◆ RECORDED DATA:

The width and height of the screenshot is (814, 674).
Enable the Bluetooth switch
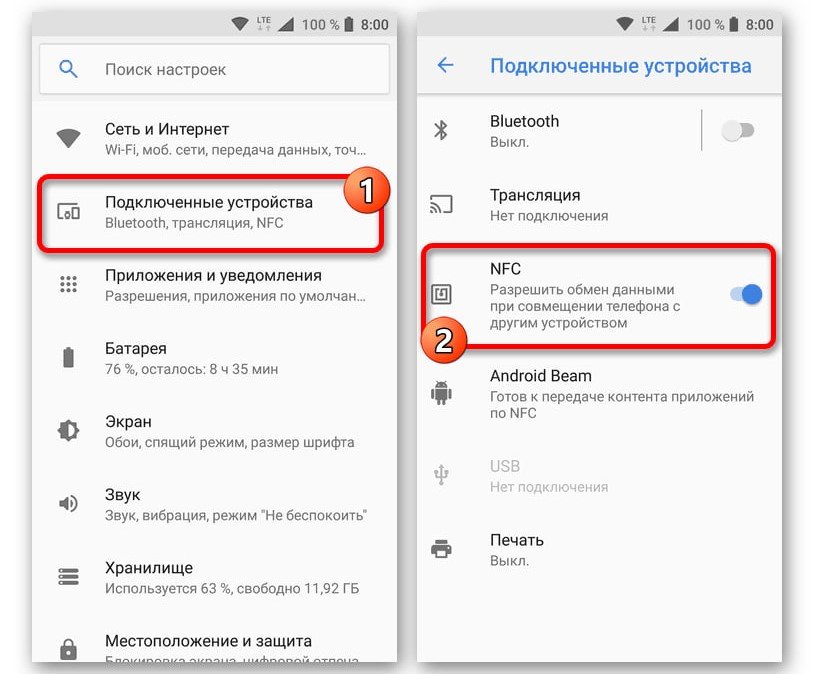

---

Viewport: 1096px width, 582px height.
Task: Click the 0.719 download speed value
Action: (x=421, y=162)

◆ TASK TO COMPLETE:
Rewrite the lines starting at the one containing "The width and" and ending at the one containing "Enable the Bluetooth switch", substituting "Wi-Fi" for "Bluetooth" and leaving everything else the same.

◆ OUTPUT:
The width and height of the screenshot is (814, 674).
Enable the Wi-Fi switch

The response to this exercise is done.